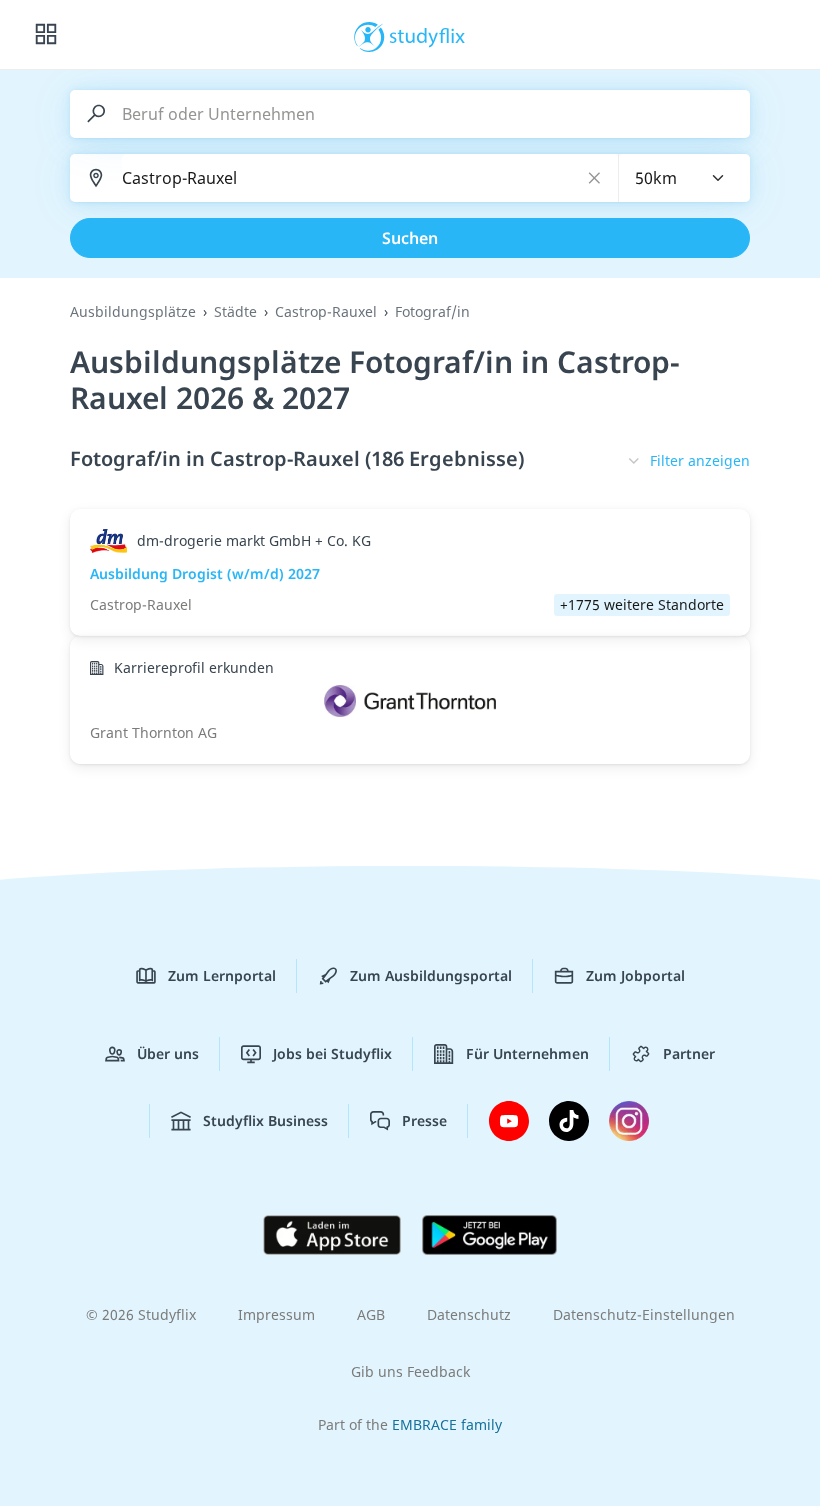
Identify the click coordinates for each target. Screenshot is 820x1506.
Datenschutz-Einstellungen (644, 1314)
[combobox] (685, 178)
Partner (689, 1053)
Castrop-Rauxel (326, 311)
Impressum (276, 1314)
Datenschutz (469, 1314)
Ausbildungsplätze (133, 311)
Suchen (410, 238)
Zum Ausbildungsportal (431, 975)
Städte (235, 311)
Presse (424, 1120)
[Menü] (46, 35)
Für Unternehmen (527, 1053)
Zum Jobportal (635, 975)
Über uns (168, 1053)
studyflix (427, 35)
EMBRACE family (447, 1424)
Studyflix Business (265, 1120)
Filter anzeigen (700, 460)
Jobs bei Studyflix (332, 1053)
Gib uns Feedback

How to complete this task → Output the records above unchanged, minus their pictures.

Output for this exercise →
Identify the click coordinates for each target. Screenshot is 820x1506.
Datenschutz-Einstellungen (644, 1314)
[combobox] (685, 178)
Partner (689, 1053)
Castrop-Rauxel (326, 311)
Impressum (276, 1314)
Datenschutz (469, 1314)
Ausbildungsplätze (133, 311)
Suchen (410, 238)
Zum Ausbildungsportal (431, 975)
Städte (235, 311)
Presse (424, 1120)
[Menü] (46, 35)
Für Unternehmen (527, 1053)
Zum Jobportal (635, 975)
Über uns (168, 1053)
studyflix (427, 35)
EMBRACE family (447, 1424)
Studyflix Business (265, 1120)
Filter anzeigen (700, 460)
Jobs bei Studyflix (332, 1053)
Gib uns Feedback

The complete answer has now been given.